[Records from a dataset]
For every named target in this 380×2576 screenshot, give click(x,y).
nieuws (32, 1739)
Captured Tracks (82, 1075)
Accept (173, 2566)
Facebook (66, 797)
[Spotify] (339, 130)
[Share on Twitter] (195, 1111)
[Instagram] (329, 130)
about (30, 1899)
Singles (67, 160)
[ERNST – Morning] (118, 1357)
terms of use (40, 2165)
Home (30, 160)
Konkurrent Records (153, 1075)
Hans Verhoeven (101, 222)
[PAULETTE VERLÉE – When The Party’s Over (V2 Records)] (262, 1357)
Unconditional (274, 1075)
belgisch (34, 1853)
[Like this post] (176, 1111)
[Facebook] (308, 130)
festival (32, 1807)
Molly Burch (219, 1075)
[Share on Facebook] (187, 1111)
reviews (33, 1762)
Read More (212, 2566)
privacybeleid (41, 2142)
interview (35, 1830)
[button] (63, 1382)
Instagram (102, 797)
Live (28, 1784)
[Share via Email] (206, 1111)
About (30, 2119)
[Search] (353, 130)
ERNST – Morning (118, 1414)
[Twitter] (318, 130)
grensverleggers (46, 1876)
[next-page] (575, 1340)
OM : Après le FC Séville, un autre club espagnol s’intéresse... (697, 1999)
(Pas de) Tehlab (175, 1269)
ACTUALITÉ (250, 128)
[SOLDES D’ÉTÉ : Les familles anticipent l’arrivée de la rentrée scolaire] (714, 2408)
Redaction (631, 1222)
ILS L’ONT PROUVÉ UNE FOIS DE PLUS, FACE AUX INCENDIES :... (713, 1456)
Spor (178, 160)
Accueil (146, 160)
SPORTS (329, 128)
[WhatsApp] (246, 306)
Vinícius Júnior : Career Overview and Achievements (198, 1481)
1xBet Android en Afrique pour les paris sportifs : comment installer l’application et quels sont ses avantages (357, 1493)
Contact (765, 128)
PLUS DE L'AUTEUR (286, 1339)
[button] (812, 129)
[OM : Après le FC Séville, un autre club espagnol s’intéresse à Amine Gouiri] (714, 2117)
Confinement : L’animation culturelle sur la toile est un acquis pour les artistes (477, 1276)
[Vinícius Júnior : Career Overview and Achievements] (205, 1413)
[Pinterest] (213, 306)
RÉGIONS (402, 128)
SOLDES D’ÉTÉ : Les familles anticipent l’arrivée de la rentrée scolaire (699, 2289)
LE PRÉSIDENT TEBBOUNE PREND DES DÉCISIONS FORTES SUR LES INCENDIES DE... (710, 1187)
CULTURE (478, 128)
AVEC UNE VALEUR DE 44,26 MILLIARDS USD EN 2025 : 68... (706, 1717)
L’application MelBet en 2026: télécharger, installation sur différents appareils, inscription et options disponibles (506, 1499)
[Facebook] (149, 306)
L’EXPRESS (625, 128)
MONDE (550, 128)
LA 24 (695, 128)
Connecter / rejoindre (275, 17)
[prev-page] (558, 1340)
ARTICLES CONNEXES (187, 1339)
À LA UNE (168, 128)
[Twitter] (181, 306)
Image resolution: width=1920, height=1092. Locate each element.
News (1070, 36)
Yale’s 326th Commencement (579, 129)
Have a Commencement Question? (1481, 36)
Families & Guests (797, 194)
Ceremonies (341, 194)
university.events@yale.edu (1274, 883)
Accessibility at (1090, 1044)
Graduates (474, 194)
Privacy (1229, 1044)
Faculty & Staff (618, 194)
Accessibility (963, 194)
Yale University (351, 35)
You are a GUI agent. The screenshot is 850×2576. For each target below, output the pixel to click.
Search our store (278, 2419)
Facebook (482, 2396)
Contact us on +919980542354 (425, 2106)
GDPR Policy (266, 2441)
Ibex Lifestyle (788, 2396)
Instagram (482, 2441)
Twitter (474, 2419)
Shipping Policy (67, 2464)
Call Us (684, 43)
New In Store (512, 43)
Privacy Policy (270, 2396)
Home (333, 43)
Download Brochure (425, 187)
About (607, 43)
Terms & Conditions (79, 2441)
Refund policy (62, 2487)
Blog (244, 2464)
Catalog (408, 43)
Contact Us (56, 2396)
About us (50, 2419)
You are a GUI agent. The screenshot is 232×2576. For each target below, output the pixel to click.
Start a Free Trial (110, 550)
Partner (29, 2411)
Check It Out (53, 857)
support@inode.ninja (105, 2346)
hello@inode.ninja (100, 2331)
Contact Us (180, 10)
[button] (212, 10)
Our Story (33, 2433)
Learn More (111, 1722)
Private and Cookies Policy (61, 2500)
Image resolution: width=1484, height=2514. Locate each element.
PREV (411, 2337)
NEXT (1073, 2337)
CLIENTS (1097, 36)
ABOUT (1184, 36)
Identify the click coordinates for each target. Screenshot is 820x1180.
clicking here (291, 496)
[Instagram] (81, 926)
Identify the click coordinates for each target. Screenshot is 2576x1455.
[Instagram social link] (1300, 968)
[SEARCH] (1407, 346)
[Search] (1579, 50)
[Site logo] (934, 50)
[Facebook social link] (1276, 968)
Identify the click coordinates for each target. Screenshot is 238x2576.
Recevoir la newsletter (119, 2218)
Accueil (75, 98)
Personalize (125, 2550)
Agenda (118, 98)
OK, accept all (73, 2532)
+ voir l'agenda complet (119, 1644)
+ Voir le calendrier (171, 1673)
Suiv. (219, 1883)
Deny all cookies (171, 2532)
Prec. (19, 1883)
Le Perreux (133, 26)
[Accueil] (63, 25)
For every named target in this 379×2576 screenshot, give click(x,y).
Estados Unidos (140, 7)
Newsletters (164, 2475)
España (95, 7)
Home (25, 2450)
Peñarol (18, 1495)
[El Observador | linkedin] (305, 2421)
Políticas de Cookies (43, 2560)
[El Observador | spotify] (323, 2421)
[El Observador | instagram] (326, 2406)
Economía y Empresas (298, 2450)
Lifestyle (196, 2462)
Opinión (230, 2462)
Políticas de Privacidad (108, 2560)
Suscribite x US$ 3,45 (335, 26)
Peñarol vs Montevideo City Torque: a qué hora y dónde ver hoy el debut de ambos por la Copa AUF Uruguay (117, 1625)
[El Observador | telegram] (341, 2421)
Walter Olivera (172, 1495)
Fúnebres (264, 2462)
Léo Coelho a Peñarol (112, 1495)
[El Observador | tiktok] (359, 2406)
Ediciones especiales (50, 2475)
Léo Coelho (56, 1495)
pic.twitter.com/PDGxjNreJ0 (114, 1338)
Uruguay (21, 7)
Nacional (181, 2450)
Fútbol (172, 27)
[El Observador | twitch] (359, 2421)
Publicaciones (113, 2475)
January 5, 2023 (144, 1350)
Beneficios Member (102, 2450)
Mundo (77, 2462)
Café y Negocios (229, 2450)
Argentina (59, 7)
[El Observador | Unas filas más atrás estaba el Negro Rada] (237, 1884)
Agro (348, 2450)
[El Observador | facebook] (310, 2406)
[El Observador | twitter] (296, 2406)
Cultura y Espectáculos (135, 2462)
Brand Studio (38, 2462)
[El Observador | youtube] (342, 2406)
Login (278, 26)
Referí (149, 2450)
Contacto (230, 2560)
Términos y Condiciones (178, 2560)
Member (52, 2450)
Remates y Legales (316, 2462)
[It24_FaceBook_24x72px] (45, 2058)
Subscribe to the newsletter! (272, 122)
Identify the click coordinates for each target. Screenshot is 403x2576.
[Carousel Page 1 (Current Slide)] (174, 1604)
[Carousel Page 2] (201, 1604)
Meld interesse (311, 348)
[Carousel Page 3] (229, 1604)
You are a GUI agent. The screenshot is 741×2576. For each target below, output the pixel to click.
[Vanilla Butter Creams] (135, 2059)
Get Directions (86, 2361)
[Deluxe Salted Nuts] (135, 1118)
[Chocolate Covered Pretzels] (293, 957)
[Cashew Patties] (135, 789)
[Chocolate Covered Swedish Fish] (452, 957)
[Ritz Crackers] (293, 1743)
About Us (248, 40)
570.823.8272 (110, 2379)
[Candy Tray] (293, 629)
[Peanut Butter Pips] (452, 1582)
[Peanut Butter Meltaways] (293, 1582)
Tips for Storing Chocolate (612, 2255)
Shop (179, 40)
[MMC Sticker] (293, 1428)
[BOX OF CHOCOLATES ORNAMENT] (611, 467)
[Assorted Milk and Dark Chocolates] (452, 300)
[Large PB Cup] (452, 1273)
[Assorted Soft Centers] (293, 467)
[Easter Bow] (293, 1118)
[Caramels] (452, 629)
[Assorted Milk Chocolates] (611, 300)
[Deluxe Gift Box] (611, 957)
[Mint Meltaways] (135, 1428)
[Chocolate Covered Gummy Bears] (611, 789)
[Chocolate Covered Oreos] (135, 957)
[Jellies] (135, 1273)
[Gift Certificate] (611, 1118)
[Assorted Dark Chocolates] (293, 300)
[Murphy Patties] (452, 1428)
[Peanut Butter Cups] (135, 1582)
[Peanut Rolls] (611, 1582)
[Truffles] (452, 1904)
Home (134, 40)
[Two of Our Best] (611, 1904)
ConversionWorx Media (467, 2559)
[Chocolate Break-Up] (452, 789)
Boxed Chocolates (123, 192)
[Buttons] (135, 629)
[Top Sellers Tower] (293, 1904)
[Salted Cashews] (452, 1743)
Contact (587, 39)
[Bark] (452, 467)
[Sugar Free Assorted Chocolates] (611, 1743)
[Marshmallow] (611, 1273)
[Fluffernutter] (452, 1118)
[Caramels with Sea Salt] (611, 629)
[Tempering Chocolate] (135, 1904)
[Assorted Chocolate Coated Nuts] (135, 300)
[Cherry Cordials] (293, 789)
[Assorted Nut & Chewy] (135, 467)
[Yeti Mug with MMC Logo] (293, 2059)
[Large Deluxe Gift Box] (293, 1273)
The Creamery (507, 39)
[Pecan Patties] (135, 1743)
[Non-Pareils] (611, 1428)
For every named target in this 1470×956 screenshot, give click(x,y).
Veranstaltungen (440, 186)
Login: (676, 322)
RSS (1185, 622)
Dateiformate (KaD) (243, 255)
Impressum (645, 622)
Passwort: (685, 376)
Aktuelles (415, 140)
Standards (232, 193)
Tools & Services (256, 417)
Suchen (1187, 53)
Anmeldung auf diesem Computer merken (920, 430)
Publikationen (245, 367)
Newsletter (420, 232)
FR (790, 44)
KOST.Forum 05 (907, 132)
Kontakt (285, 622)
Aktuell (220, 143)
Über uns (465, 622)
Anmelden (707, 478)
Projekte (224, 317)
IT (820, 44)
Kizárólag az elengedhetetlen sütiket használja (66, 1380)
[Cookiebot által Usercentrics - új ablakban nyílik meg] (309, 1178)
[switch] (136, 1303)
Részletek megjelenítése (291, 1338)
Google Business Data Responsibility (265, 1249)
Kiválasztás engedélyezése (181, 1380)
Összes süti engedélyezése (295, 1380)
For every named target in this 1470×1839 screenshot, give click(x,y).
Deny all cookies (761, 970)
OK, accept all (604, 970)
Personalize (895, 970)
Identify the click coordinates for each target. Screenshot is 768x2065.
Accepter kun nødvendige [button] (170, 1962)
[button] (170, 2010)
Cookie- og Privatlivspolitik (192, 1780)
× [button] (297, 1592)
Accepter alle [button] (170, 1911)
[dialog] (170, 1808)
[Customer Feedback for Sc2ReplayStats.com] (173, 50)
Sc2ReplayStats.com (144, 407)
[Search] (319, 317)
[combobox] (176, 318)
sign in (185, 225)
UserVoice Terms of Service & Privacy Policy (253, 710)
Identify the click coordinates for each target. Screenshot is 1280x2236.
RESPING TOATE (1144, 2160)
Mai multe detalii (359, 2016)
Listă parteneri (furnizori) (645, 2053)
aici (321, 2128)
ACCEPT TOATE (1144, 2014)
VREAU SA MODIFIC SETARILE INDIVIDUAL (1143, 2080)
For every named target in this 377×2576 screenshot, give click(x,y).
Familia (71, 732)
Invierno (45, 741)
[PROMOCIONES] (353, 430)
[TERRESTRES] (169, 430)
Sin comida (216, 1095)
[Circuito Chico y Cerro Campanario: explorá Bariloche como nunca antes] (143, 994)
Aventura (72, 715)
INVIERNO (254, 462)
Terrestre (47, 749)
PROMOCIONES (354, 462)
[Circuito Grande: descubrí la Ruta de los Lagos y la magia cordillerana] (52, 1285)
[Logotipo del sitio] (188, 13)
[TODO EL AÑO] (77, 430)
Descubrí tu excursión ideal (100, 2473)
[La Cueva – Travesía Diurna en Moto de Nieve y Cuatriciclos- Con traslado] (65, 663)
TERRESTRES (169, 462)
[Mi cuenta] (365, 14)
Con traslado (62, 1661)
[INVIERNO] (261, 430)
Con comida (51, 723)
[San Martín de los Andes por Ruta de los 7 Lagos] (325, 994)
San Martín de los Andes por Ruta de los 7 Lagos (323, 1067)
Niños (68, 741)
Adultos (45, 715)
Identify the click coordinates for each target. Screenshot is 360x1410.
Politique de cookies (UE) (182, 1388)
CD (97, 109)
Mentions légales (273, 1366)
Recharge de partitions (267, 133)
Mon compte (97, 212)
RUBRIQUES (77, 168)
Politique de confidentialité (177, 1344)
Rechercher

■ Instructions for the task
Of all the entries above, repeat only the lines from the line that has "Image resolution: width=1484, height=2514." to the line that has "Screenshot is 2576x1455.", both lines included, exactly.

■ Result
Image resolution: width=1484, height=2514. Locate each element.
PREV (411, 2337)
NEXT (1073, 2337)
CLIENTS (1097, 36)
ABOUT (1184, 36)
Identify the click coordinates for each target. Screenshot is 820x1180.
clicking here (291, 496)
[Instagram] (81, 926)
Identify the click coordinates for each target. Screenshot is 2576x1455.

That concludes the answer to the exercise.